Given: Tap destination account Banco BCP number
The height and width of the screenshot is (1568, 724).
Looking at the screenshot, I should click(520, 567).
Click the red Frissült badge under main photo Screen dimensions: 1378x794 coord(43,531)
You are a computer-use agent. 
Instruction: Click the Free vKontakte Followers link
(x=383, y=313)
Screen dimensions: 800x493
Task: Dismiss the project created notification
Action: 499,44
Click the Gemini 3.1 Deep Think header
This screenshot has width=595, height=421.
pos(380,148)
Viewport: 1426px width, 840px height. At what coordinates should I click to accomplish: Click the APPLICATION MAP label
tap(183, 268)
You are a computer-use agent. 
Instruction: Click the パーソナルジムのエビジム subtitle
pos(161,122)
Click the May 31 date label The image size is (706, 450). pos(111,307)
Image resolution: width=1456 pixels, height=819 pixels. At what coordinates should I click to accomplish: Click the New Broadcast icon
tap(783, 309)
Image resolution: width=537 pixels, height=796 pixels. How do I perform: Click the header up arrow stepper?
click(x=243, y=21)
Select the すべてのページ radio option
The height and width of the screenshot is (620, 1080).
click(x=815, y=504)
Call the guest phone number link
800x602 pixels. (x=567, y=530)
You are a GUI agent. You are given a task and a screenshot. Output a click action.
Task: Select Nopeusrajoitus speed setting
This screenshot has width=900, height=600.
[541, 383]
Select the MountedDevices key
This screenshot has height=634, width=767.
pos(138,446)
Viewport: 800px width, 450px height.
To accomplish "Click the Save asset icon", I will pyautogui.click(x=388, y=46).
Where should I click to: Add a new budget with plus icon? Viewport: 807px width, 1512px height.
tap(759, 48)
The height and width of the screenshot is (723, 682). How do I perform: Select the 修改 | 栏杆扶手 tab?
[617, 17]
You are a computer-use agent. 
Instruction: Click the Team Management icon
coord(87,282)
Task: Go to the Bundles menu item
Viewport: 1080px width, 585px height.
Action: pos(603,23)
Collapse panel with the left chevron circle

▬▬▬▬▬▬▬▬▬▬

Your task is to retype the entries verbatim, starting with the line that holds "Click the May" and stopping after the line that holds "Task: Select Nopeusrajoitus speed setting".

### Solution to this task
Click the May 31 date label The image size is (706, 450). pos(111,307)
Image resolution: width=1456 pixels, height=819 pixels. At what coordinates should I click to accomplish: Click the New Broadcast icon
tap(783, 309)
Image resolution: width=537 pixels, height=796 pixels. How do I perform: Click the header up arrow stepper?
click(x=243, y=21)
Select the すべてのページ radio option
The height and width of the screenshot is (620, 1080).
click(x=815, y=504)
Call the guest phone number link
800x602 pixels. (x=567, y=530)
You are a GUI agent. You are given a task and a screenshot. Output a click action.
Task: Select Nopeusrajoitus speed setting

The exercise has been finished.